<<<<

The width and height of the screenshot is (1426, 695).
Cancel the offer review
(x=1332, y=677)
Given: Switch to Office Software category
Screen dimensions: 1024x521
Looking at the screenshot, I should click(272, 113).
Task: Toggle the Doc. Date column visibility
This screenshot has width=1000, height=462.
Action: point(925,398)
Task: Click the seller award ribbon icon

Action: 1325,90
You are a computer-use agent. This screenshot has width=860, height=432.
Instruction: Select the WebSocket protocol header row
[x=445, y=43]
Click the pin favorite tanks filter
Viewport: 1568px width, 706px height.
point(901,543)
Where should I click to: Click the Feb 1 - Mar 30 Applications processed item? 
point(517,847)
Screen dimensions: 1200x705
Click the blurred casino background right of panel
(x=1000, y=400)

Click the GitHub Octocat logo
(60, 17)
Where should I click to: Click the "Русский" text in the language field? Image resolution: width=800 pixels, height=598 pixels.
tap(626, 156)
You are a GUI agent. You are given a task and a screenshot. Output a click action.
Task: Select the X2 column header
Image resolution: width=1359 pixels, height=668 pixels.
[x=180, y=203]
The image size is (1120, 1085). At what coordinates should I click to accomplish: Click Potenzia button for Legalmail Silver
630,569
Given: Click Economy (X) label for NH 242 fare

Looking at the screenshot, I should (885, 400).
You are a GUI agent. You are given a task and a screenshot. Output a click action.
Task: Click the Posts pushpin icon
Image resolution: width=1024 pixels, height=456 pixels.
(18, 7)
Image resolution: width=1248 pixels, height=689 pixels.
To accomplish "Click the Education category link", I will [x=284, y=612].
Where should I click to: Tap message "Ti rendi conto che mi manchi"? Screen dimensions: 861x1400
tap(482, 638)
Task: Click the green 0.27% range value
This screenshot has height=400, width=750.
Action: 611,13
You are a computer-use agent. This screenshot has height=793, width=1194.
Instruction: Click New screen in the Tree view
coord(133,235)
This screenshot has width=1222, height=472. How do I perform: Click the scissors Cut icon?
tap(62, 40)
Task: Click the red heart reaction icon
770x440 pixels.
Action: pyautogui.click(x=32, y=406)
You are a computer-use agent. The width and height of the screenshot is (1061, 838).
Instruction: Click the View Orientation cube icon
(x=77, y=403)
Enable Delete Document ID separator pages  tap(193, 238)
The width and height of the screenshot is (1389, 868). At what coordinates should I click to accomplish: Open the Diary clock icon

>>>>

### What is expected
Once more, give all the records exactly as they were written.

### Written response
The width and height of the screenshot is (1426, 695).
Cancel the offer review
(x=1332, y=677)
Given: Switch to Office Software category
Screen dimensions: 1024x521
Looking at the screenshot, I should click(272, 113).
Task: Toggle the Doc. Date column visibility
This screenshot has width=1000, height=462.
Action: point(925,398)
Task: Click the seller award ribbon icon

Action: 1325,90
You are a computer-use agent. This screenshot has width=860, height=432.
Instruction: Select the WebSocket protocol header row
[x=445, y=43]
Click the pin favorite tanks filter
Viewport: 1568px width, 706px height.
point(901,543)
Where should I click to: Click the Feb 1 - Mar 30 Applications processed item? 
point(517,847)
Screen dimensions: 1200x705
Click the blurred casino background right of panel
(x=1000, y=400)

Click the GitHub Octocat logo
(60, 17)
Where should I click to: Click the "Русский" text in the language field? Image resolution: width=800 pixels, height=598 pixels.
tap(626, 156)
You are a GUI agent. You are given a task and a screenshot. Output a click action.
Task: Select the X2 column header
Image resolution: width=1359 pixels, height=668 pixels.
[x=180, y=203]
The image size is (1120, 1085). At what coordinates should I click to accomplish: Click Potenzia button for Legalmail Silver
630,569
Given: Click Economy (X) label for NH 242 fare

Looking at the screenshot, I should (885, 400).
You are a GUI agent. You are given a task and a screenshot. Output a click action.
Task: Click the Posts pushpin icon
Image resolution: width=1024 pixels, height=456 pixels.
(18, 7)
Image resolution: width=1248 pixels, height=689 pixels.
To accomplish "Click the Education category link", I will [x=284, y=612].
Where should I click to: Tap message "Ti rendi conto che mi manchi"? Screen dimensions: 861x1400
tap(482, 638)
Task: Click the green 0.27% range value
This screenshot has height=400, width=750.
Action: 611,13
You are a computer-use agent. This screenshot has height=793, width=1194.
Instruction: Click New screen in the Tree view
coord(133,235)
This screenshot has width=1222, height=472. How do I perform: Click the scissors Cut icon?
tap(62, 40)
Task: Click the red heart reaction icon
770x440 pixels.
Action: pyautogui.click(x=32, y=406)
You are a computer-use agent. The width and height of the screenshot is (1061, 838).
Instruction: Click the View Orientation cube icon
(x=77, y=403)
Enable Delete Document ID separator pages  tap(193, 238)
The width and height of the screenshot is (1389, 868). At what coordinates should I click to accomplish: Open the Diary clock icon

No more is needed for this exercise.